The argument that Muslims, Jews, and Christians worship the same God is often based on their shared historical and theological roots as Abrahamic religions. This “same God” claim is further supported by 1) a shared monotheism, 2) overlapping attributes of God, and 3) the belief that God has spoken through prophets. Moreover, Muslims affirm the historical existence of Jesus as a prophet.
But are these points sufficient to conclude that New Covenant believers worship the same God as Muslims or Jews? The answer depends on how we define what it means to worship the “same God.” If God is known only as He has truly revealed Himself, then a false understanding of God is not merely incomplete—it is a misidentification of who He is. Therefore, He is NOT the same God.

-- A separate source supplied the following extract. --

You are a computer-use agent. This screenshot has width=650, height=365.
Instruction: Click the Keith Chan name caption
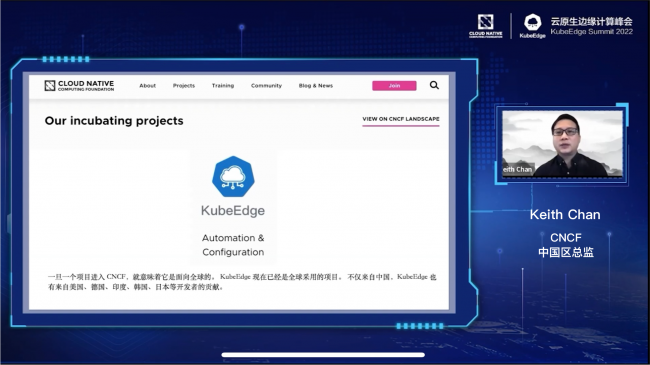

Let us begin with the shared Abrahamic past. Scripture affirms that the promise of justification by faith was first given to Abraham: “And he believed the LORD, and he counted it to him as righteousness” (Gen 15:6). New Covenant believers are rightly called sons and daughters of Abraham (Gal 3). Yet, this shared lineage does not settle the question. The issue is not shared history, but whether God is known as He has revealed Himself.
At this point, the differences are not minor—they are essential. Scripture teaches that God justifies sinners through faith in Christ while remaining just: “…so that he might be just and the justifier of the one who has faith in Jesus” (Rom 3:26). Both Judaism and Islam reject this. This is not a secondary detail about God; it is central to who He is as the one who saves. A conception of God that denies this directly contradicts God’s self-revelation.
Jesus makes this even clearer in John 8. Speaking to the most theologically orthodox Jews of His day, He declares, “If God were your Father, you would love me… You are of your father the devil” (John 8:42, 44). This establishes a necessary principle: one cannot reject the Son and still claim to know or worship the Father.
Jesus further teaches, “God is spirit, and those who worship him must worship in spirit and truth” (John 4:24). These are not optional qualities of worship but necessary conditions. Yet both Judaism and Islam reject Christ—the one through whom the Spirit is given and through whom the truth about God is revealed. To reject Christ is not merely to differ in interpretation; it is to lack both the Spirit and the truth required for true worship.
The issue, then, is not whether people use the same name for God or share certain beliefs about Him. The issue is whether God is known as He has revealed Himself. Where the Son is denied, the Father is not known. Where the Spirit is not received, true worship does not occur.
Therefore, Muslims and Jews do not worship the triune God—Father, Son, and Holy Spirit—the one true and living God revealed in Scripture. The differences are not peripheral but essential, because they concern the very identity of God Himself.